» **Stated exercise**: Find each line in the data below that contains the string "banner", matching case exactly, and copy those lines out.

» **Data in this exercise**:
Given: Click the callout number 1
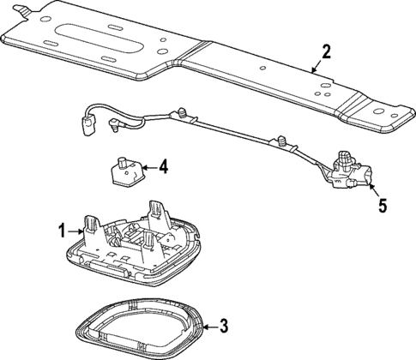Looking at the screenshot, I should point(62,230).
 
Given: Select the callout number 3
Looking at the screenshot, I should point(223,325).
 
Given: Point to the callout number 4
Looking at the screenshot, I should point(162,167).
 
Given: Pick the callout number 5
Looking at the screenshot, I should point(383,206).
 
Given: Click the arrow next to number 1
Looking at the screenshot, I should point(75,230).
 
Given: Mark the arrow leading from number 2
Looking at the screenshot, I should point(314,64).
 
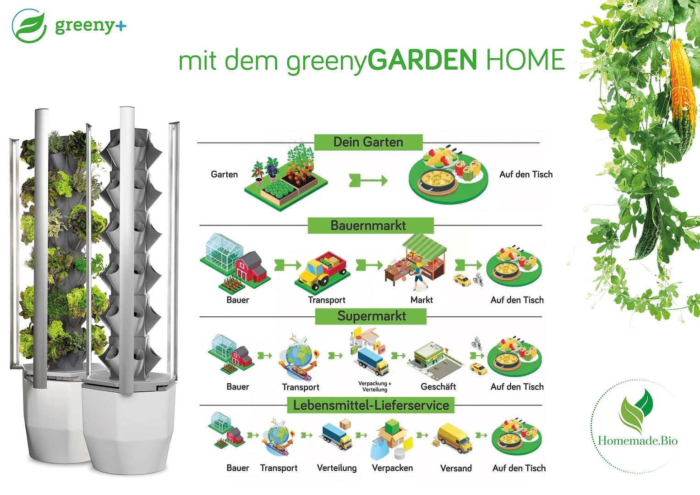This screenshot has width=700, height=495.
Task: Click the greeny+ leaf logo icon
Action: click(29, 26)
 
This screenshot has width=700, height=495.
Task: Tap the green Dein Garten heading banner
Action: click(368, 142)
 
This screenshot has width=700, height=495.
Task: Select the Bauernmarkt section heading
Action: click(371, 226)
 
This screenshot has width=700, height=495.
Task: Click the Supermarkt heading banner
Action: click(371, 316)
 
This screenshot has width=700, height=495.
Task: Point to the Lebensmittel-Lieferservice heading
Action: click(371, 405)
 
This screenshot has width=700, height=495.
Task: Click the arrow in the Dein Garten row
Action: click(368, 181)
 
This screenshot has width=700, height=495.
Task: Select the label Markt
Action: click(421, 300)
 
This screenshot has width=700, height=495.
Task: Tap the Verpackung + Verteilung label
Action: click(375, 386)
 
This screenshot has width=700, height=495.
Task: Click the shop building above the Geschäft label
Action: click(435, 361)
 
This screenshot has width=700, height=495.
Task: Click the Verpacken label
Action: click(393, 468)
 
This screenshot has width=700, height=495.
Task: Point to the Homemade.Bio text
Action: click(638, 441)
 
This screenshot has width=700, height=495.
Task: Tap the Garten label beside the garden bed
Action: click(224, 174)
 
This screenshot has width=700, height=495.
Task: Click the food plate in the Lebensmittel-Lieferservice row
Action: click(517, 437)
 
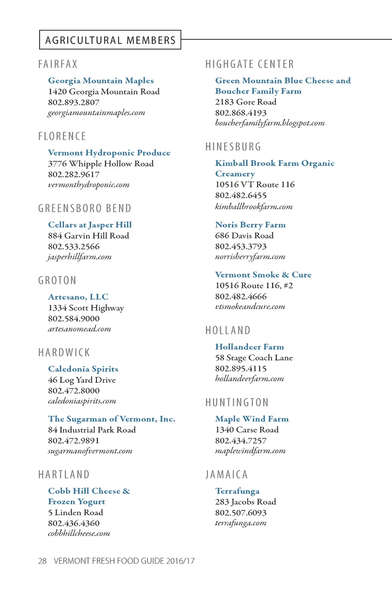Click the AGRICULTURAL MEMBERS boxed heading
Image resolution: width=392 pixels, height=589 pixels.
[110, 40]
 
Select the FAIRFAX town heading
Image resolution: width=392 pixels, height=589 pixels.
[58, 64]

» **Expected answer**:
Task: Tap the green Dein Garten heading banner
Task: Click the Supermarkt heading banner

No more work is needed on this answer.